-- EXERCISE OBJECTIVE --
Return all lines below containing the word "computer".

-=-=-=-=-

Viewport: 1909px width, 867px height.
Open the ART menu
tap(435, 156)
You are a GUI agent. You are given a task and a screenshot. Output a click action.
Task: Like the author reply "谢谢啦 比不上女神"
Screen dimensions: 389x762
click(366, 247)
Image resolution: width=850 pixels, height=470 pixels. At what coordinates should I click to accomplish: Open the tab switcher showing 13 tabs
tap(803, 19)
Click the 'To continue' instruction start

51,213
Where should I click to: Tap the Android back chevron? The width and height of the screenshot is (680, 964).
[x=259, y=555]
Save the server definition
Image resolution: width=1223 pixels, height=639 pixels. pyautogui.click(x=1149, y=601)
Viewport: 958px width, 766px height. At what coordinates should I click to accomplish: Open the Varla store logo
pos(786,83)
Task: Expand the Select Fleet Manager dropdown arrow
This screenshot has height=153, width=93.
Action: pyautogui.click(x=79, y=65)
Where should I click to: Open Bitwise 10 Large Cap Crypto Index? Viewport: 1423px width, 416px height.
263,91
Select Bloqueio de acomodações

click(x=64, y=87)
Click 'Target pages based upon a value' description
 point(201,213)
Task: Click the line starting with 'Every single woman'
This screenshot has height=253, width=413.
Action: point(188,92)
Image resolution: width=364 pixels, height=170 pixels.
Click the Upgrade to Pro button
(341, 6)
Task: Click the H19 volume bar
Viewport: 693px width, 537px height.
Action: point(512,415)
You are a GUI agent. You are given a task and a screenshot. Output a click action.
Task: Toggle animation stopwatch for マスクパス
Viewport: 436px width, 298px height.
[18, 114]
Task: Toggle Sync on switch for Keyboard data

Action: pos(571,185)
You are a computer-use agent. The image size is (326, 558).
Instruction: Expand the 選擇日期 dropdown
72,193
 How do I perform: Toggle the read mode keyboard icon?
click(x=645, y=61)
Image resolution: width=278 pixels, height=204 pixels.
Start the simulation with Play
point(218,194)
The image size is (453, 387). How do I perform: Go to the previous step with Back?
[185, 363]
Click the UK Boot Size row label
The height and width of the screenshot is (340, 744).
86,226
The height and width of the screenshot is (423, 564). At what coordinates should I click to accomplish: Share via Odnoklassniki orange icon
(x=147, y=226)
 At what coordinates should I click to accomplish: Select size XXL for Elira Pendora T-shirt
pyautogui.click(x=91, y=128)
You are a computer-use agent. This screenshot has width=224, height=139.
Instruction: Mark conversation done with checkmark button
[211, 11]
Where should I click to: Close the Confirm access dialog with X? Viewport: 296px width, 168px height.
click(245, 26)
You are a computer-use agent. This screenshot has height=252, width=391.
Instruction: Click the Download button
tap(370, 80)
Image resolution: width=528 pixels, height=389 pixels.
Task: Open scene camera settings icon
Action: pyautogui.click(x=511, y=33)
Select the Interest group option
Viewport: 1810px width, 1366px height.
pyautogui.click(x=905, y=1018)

-=-=-=-=-

-- OUTPUT BELOW --
You are a computer-use agent. The image size is (326, 558).
You are a computer-use agent. This screenshot has width=224, height=139.
You are a computer-use agent. This screenshot has height=252, width=391.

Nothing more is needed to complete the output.